(SUPPLIED RECORDS Opens)
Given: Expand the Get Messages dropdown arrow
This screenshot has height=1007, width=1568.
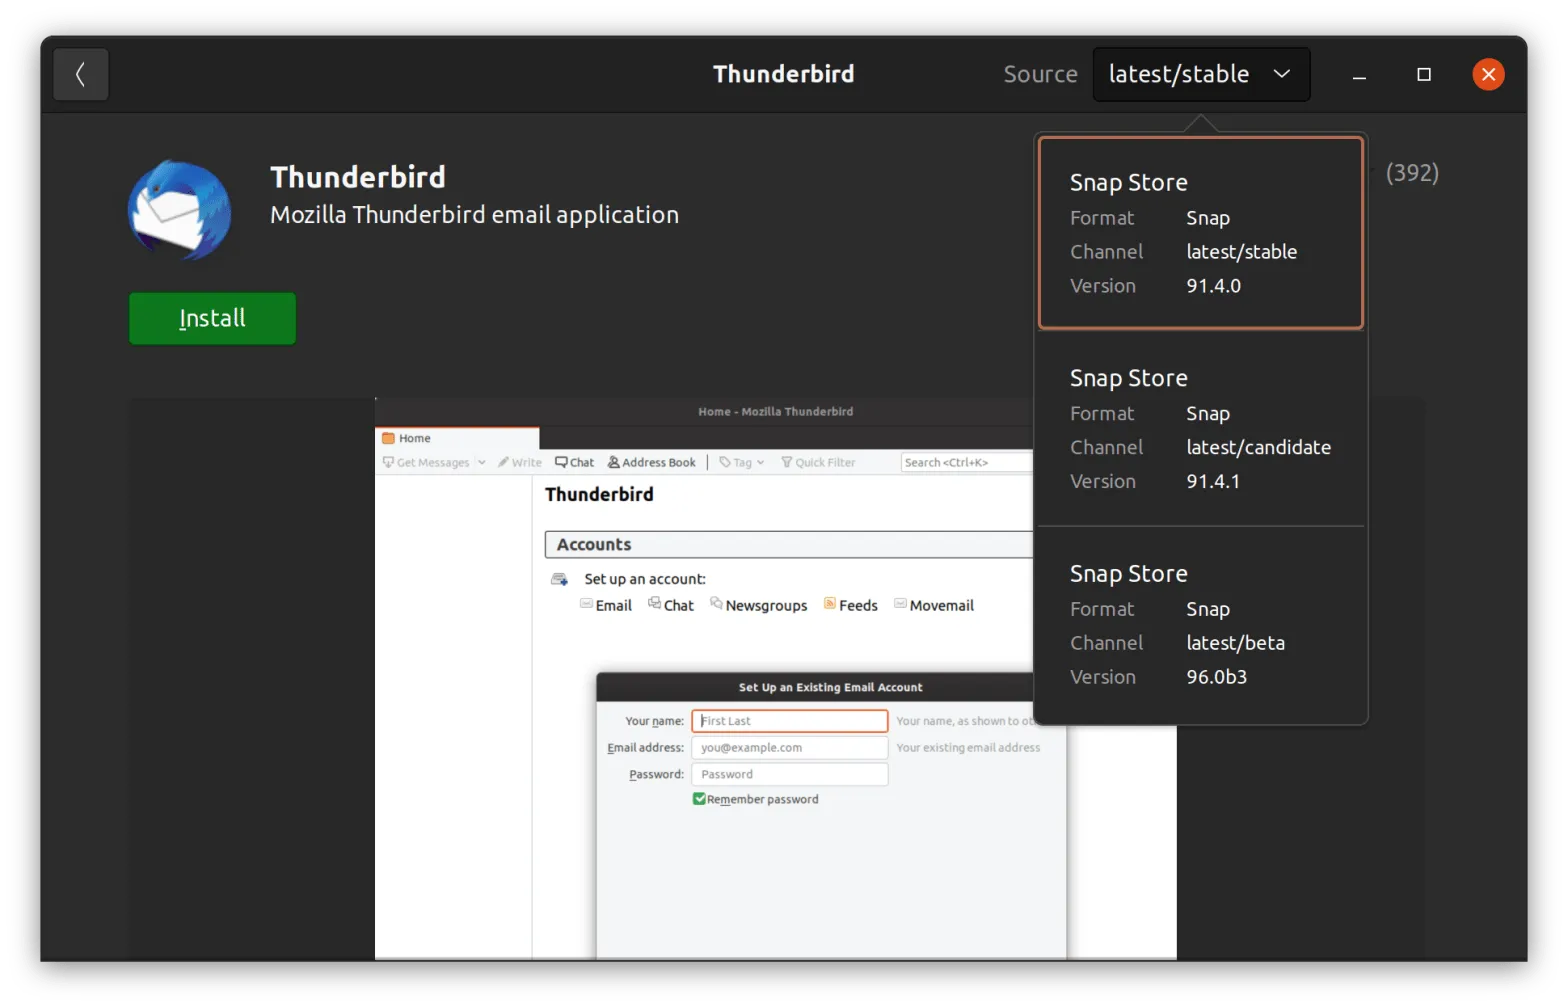Looking at the screenshot, I should [482, 462].
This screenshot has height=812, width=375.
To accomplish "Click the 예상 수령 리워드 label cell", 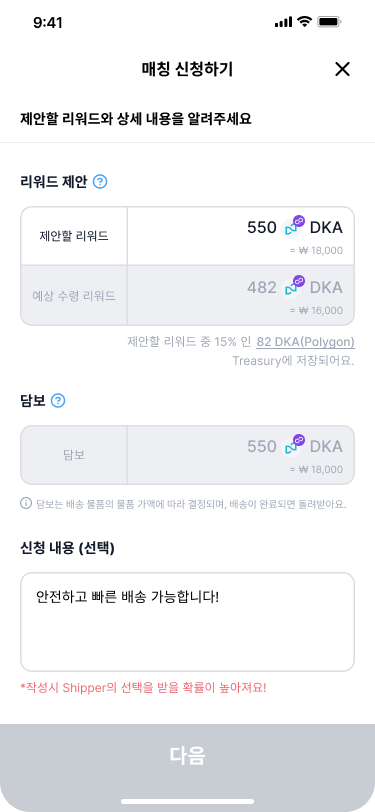I will pos(74,296).
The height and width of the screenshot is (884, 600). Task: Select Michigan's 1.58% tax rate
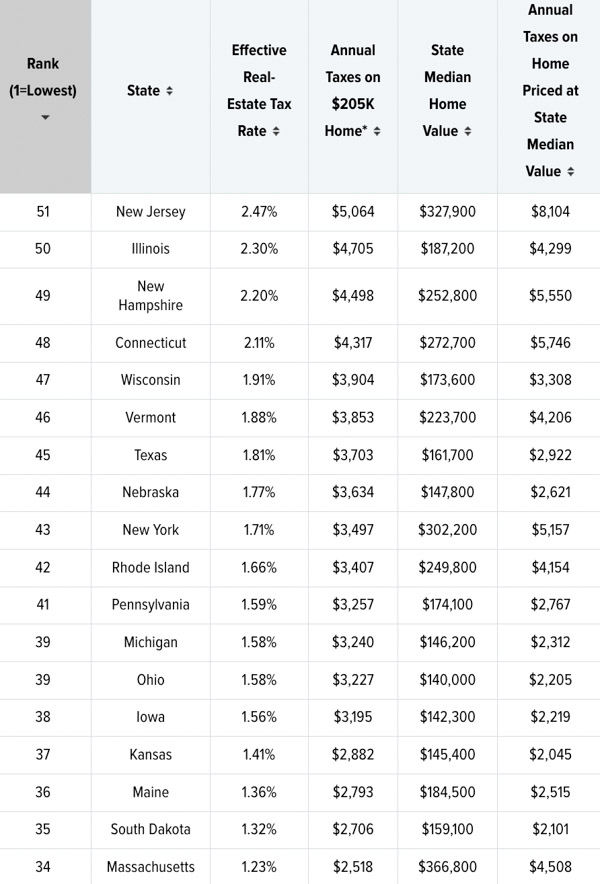coord(259,642)
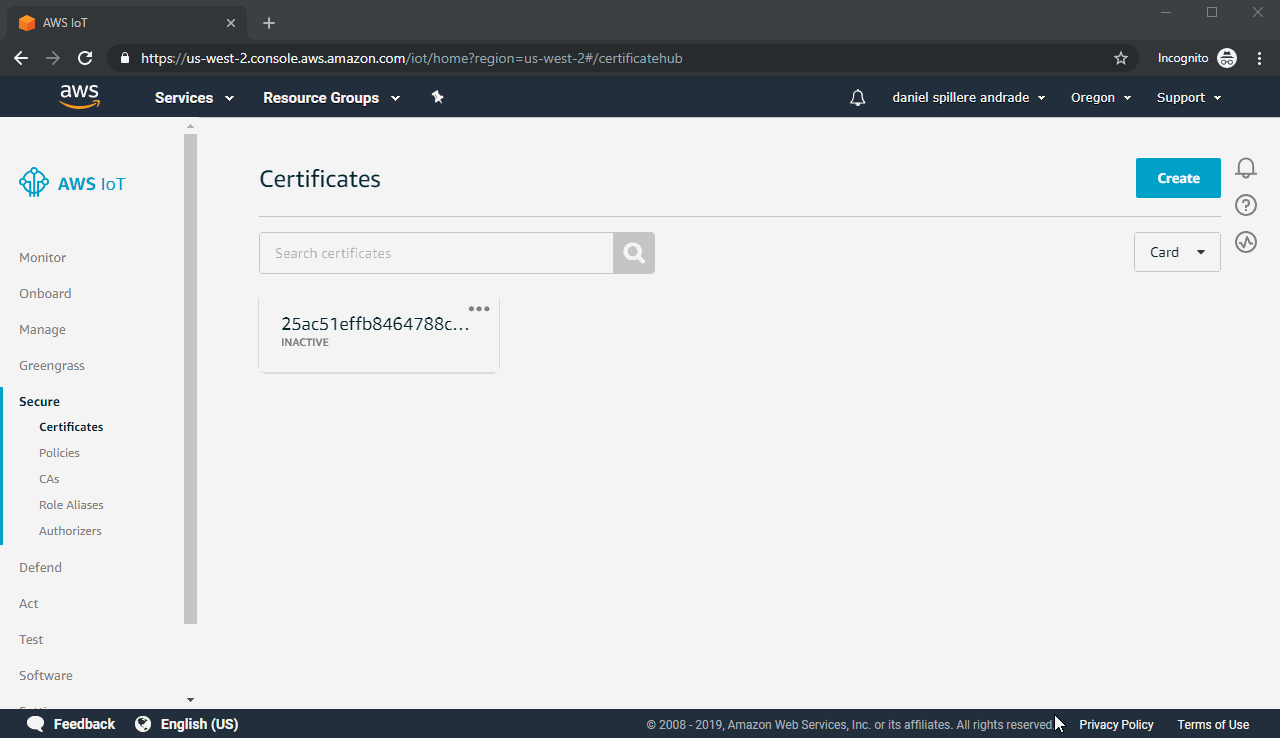Click the Search certificates input field
The width and height of the screenshot is (1280, 738).
pyautogui.click(x=436, y=253)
(SUPPLIED RECORDS Closes)
> [PROBLEM TO SOLVE] Leave every picture out, and reproduce exactly the lines from the line bearing "The height and" through the closing line of the material above.

> [ANSWER TO THIS TASK]
The height and width of the screenshot is (884, 600). Task: Select Michigan's 1.58% tax rate
coord(259,642)
Click the Search certificates input field
The width and height of the screenshot is (1280, 738).
pyautogui.click(x=436, y=253)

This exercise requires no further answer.